We’ve lived here since 1997, but many things remain that we haven’t seen or done. As I have often remarked, once you get settled in a place, daily life tends to take over and you are no longer a sort of permanent tourist. So here’s my bucket list of things to do in the region this year.
The first two are time-limited, so I’ll have to make sure I don’t miss them.
- Violet Fair at Toulouse
The violet has long been the emblem of Toulouse. It’s thought that soldiers returning from the Napoleonic Wars brought back the plants from Italy. I’ve also read that a prize awarded in medieval times for a poetry competition was a gold violet.
The plant was widely cultivated around Toulouse and the flowers used for cosmetics, flavourings and posies. The variety almost died out but was brought back from oblivion.
Now, there’s a fair each February to celebrate it in la Place du Capitole. The dates are a well-kept secret but, as far as I can make out, it will take place 7th-8th February. The weather has prevented me getting there on a couple of occasions.
- Truffle market at Lalbenque (Lot)
This is THE truffle market in the region, where trufficulteurs come to sell their “diamants noirs” to high-class restaurateurs and middlemen. The whole thing is run according to precise rituals and there’s quite a bit of tourist hype. You can see demonstrations with truffle hounds and eat menus featuring truffles. They also have a truffle fete in late January.

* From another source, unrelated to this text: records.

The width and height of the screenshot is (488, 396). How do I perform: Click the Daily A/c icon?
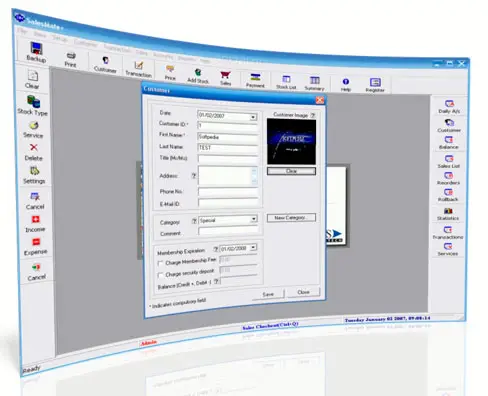(x=449, y=104)
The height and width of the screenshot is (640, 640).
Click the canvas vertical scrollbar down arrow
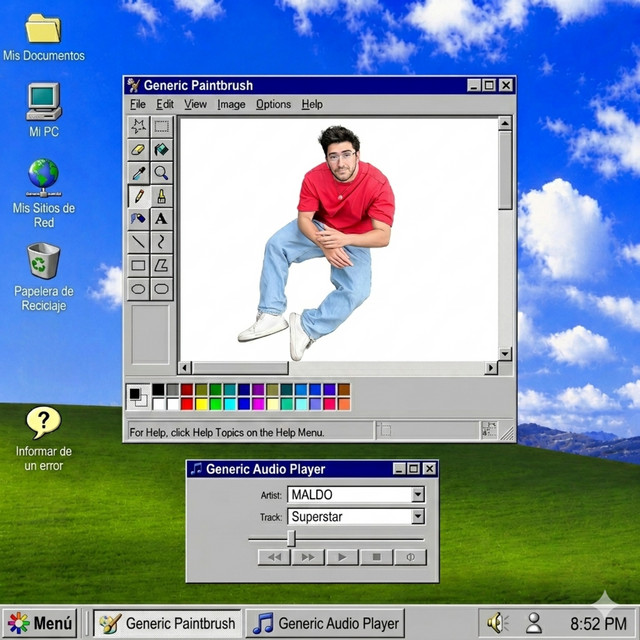click(x=505, y=354)
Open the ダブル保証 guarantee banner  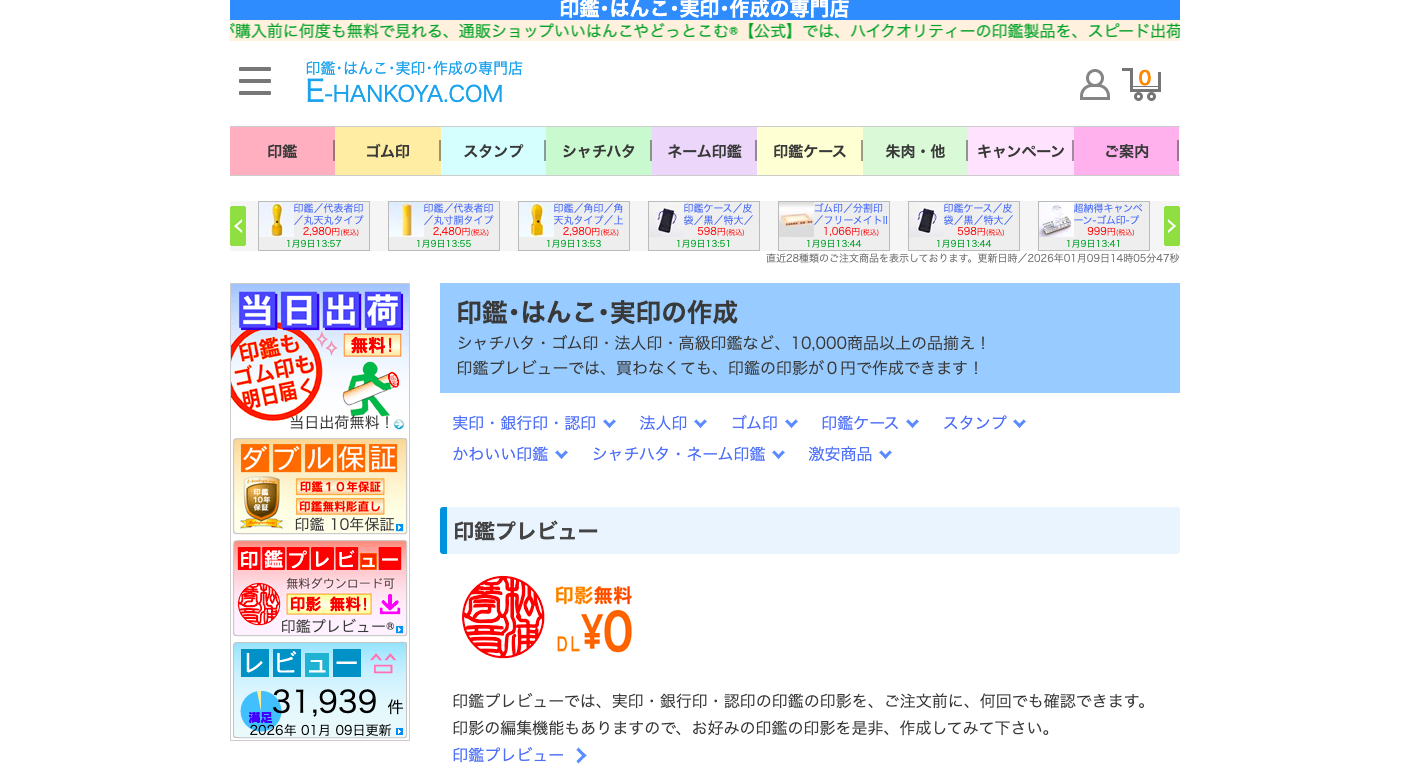(x=320, y=486)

I’ve been to the much smaller truffle market at Limogne. But I have to go at least once to Lalbenque. The markets normally finish in early March, since the season is over.
Then there are some places or events I haven’t seen or things I haven’t done:
- Les Phosphatières du Cloup d’Aural at Bach (Lot)
From the late 19th century, this area was found to be rich in phosphates, used in manufacturing fertilisers, and became riddled with phosphate mines. Excavating the mines revealed a fossil-rich substratum. Some of the fossils were sold to collectors for inflated prices.
The mines are no longer exploited, but you can see the old mine workings at one of them in Bach. You can find out about the history of the industry, see the geological formations and the flora that is particular to the Causse le Limogne.
- Garlic Fair at Beaumont-de-Lomagne (Tarn-et-Garonne)
Garlic has been grown in the region since medieval times. I visited Beaumont, in SW Tarn-et-Garonne in April last year when I wrote a piece for France Magazine about garlic’s cultivation and the fair which is held every year in July.
I met some delightful people who kindly invited me to the fair, which attracts thousands. For various reasons, I wasn’t able to go, but I’d like to this year.
- The Liars’ Festival at Moncrabeau (Lot-et-Garonne)
France has some pretty strange festivals, but this must be one of the more bizarre. A festival of liars, apparently instituted by a cardinal in the 18th century, and held on the first Sunday in August. Pretenders to the crown of King of the Liars have to pledge to travesty the truth and tell a lie that is good enough to be plausible.
Can you believe it!
- Eat at the Restaurant d’Application in the Lycée at Villefranche (Aveyron)
Now, this is something I’ve been meaning to do for ages, and 2015 must be the year. The Lycée Saint-Joseph at Villefranche-de-Rouergue has a Restaurant d’Application, where the students on the hospitality course cook for the public. People who have been say the food is excellent and good value (€12.50 for three courses at lunchtime). Booking essential.
And there are some places I’ve visited but are worthy of a revisit.
The capital of the Aveyron Département, Rodez is built on a hill that dominates the Aveyron River snaking around it. We visited once on holiday but have been only to the airport and once to the opera since we’ve lived here. I need to rectify this, since there’s a lot to see.
First, there’s the cathedral, whose 87-metre spire is the tallest in France. Apparently, if you lift up the hinged miséricordes, you’ll see bizarre carvings of characters in contorted or downright vulgar postures underneath.
Then there’s the Musée Fenaille, which tells the history of the Rouergue from prehistory up to the 17th century. I’m interested in its unique collection of ancient menhir statues.
Finally, I have to see the Musée Soulages, which opened last year. It’s dedicated to the artist and sculptor, Pierre Soulages, who was born in Rodez. He designed the windows for the cathedral at Conques.
- Cordes-sur-Ciel (Tarn)
Cordes “on the sky” is a 13th-century hilltop town that merits its name, although the “sur ciel” suffix was added only in 1993. You get a panoramic view of the surrounding countryside from the ramparts. It is one the plus beaux villages de France and was voted the nation’s favourite village in 2014.
Like all such places, it’s heaving in the tourist season but comparatively empty outside it. It’s famed for its croquantes aux amandes (almond biscuits) and has a Sugar and Chocolate Museum, which I haven’t yet seen.
There are plenty of other things, but that’ll do for the time being. Experience tells me I won’t manage them all.
Perhaps you’ve got some places or activities in the region that you’d like to recommend?